### Ziel der Übung
Führen Sie bitte das Interview mit Dietmar Steiner über das Architekturzentrum Wien nach seinem letzten Satz weiter.

### Ausgewählter Abschnitt

------------

INTERVIEW: Dietmar Steiner
Dietmar Steiner, Direktor des Architekturzentrum Wien (AzW) im Gespräch mit WEISS Chefredakteur Tom Cervinka über die Vergangenheit, Gegenwart und Zukunft der Architektur, den Wandel des Berufsbildes und das Verhältnis von Baukultur, Politik und Gesellschaft.
Das AzW ist so eng mit der Person Dietmar Steiners verbunden, dass man den Eindruck hat, es sei Ihre Erfindung. Wie war es denn wirklich?
Anfang der 1990er-Jahre herrschte in Österreich eine kulturpolitische Aufbruchstimmung. Das AzW ist aus dem politischen Willen des damaligen Kulturministers Rudolf Scholten heraus entstanden, in jedem Bundesland eine Art Kulturvermittlungsinstitution zu initiieren. Mit Hannes Svoboda und Ursula Pasterk gab es damals in Wien zwei architekturaffine Stadträte, und ich wurde beauftragt, ein Konzept für ein Wiener Architekturforum zu schreiben. 1992 wurde die Gründung des AzW beschlossen, und ich wurde gefragt, ob ich dieses leiten möchte.
Die Subventionspolitik im Kulturbereich hat sich drastisch geändert. Wie geht es dem AzW heute finanziell?
Ich habe damals ein Jahresbudget von rund sieben Millionen Schilling konzipiert, wobei jeweils ein Drittel vom Bund und von der Wiener Stadtplanung sowie ein weiteres Drittel aus dem Kulturbudget kommen sollte. In den 1990er-Jahren sind wir damit gut ausgekommen. Mit der Erweiterung und Neueröffnung im neuen Museumsquartier hat die Stadt Wien deutlich erhöht – auf ein Gesamtbudget von rund 1,5 Millionen. Seitdem gab es von der Stadt keine Erhöhung, und auch vom Bund seit 1995 nicht mehr. Alleine durch die Inflation haben wir heute rund 30 Prozent weniger Budget. Das konnten wir durch Sponsoren ausgleichen, aber jetzt sind wir am Limit, um die bisherigen Leistungen noch aufrechterhalten zu können. Ich habe immer wieder wutentbrannte „Bettelbriefe“ geschrieben. Immerhin sind wir das architekturkulturelle Gedächtnis dieser Nation. Auf politischer Seite wird das leider nicht gesehen.

------------

### Bereitgestellte Angaben
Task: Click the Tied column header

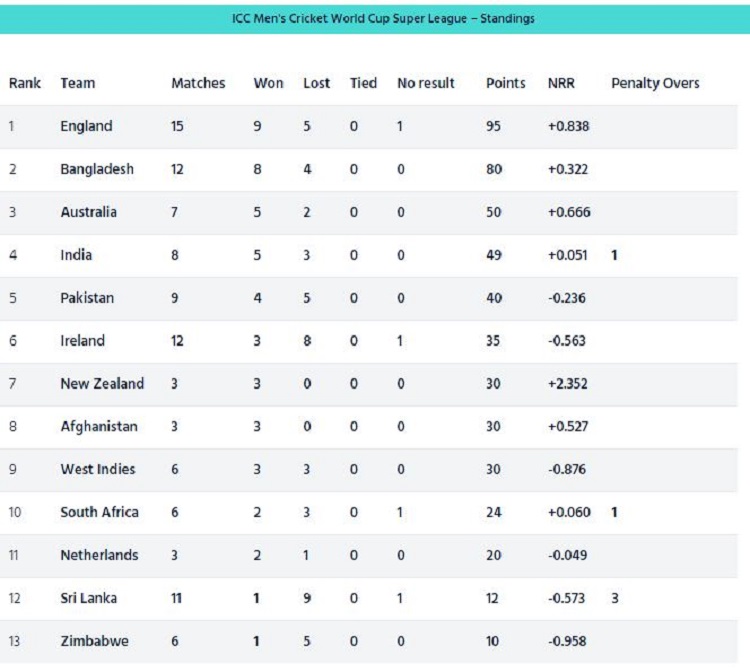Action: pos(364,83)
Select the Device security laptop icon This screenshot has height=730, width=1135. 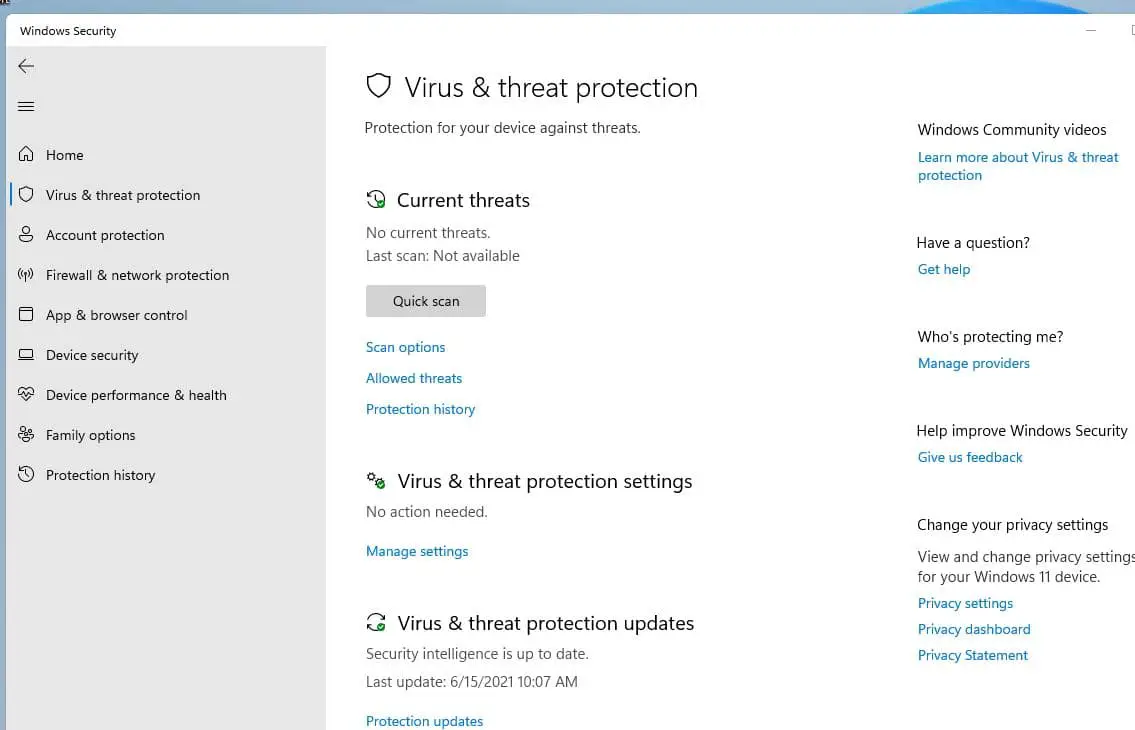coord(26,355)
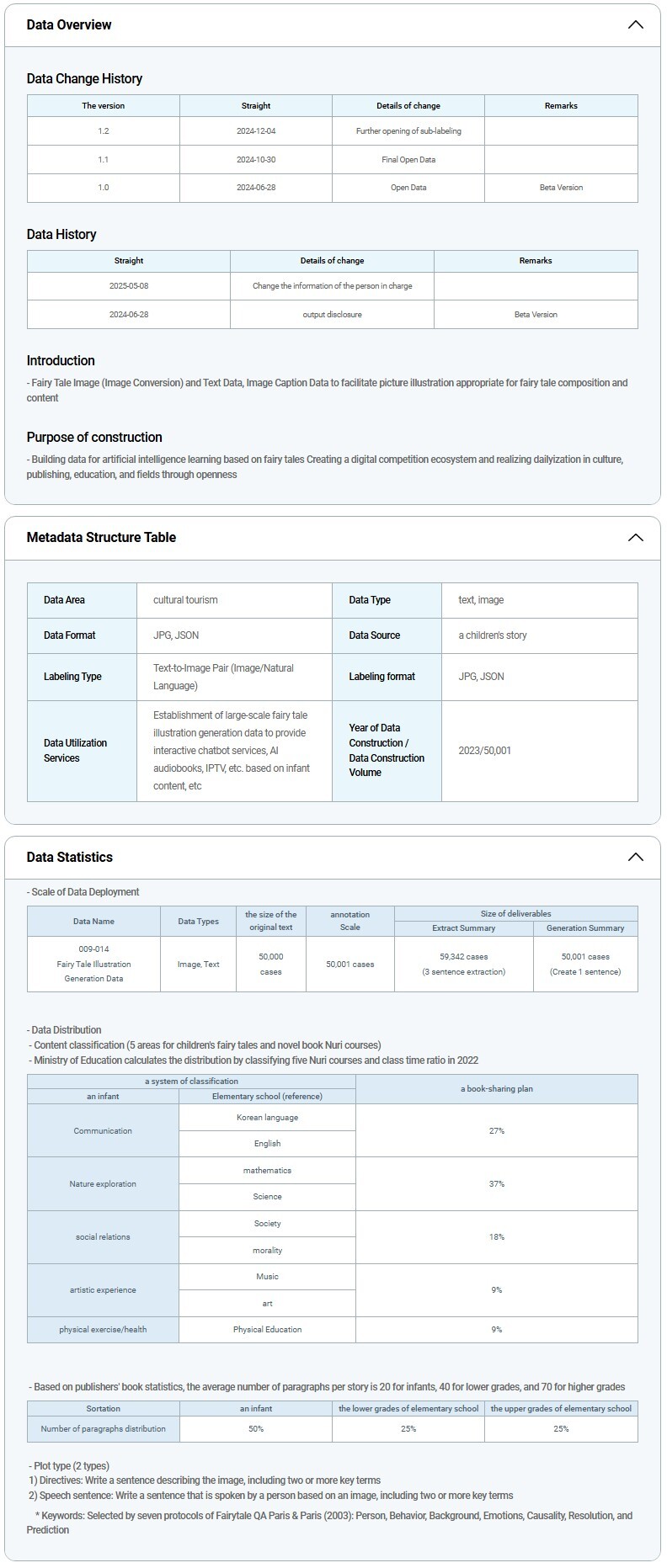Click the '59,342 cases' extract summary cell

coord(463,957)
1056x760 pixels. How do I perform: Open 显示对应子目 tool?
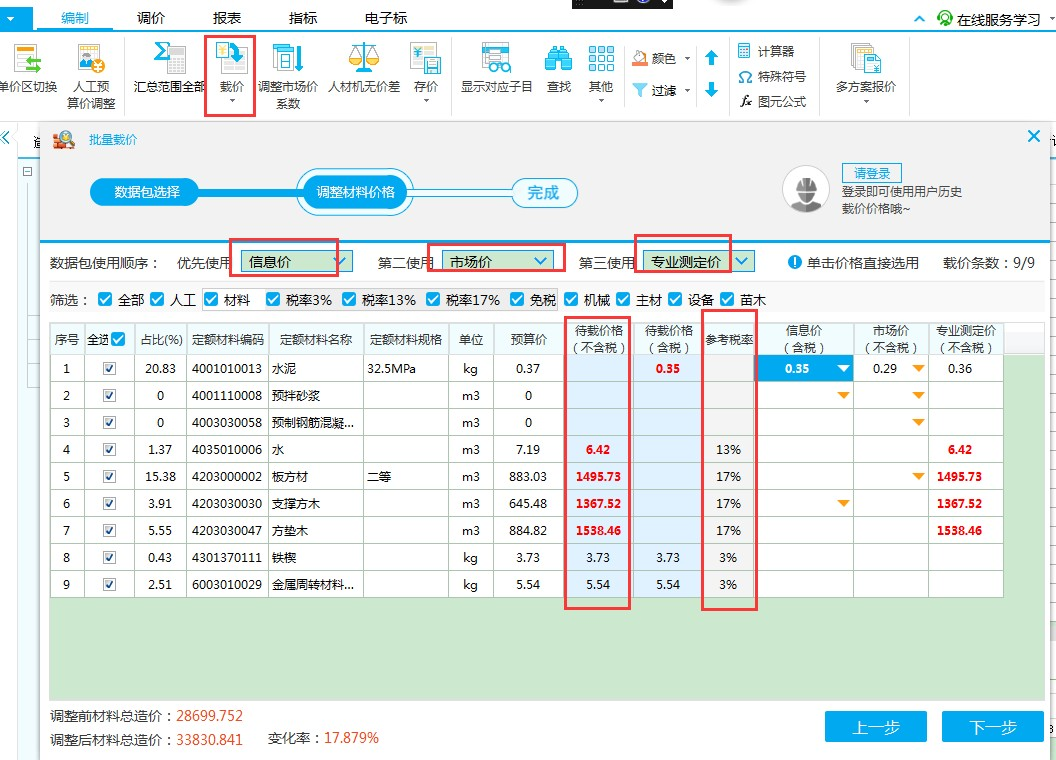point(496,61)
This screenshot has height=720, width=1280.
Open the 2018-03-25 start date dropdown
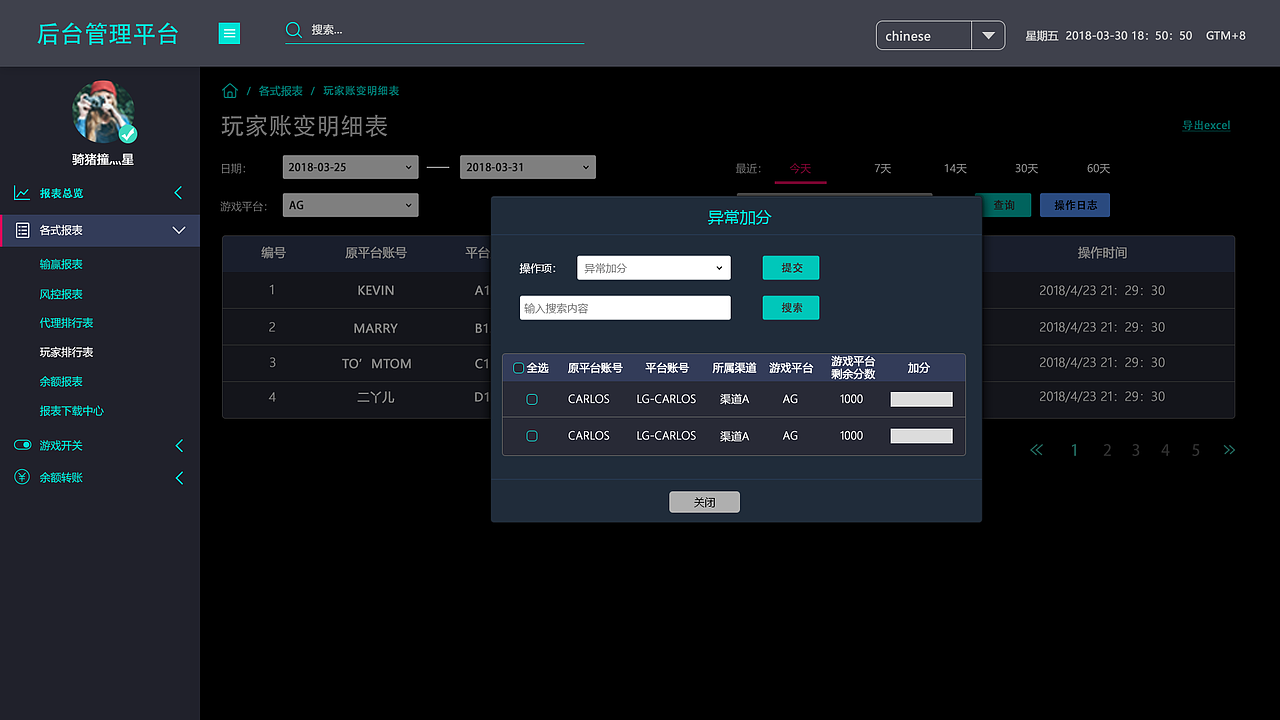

------------

### Ergebnis der Aufgabe
Ist dieser mangelnde öffentliche Stellenwert der Architektur allgemein mit ein Grund für die Krise, in der die Architektur fortwährend zu stecken scheint?
Das liegt eher an grundlegenden Veränderungen in der Architektur, auch der Beruf definiert sich immer wieder neu. Außerdem hat die Architektur seit den 1980er-Jahren eine Konjunktur an öffentlicher Aufmerksamkeit wie nie zuvor erfahren. Gleichzeitig gibt es kaum eine inhaltliche Auseinandersetzung.
Und auf politischer Seite?
Wird die Architektur nach wie vor nicht als Kulturdisziplin wahrgenommen. Ich habe aber auch schon Zeiten erlebt, wo Architektur gar nicht auf der politischen Agenda stand. So gesehen haben wir eine Verbesserung erzielt. Ein Anfang, denn überall dort, wo qualitätsvolle Architektur entsteht, geht das nicht von Mäzenen oder Investoren aus, sondern von der Politik. Es sind die Bürgermeister, die gute Architektur initiieren – oder auch nicht.
Dabei genießt österreichische Architektur doch durchaus internationale Anerkennung?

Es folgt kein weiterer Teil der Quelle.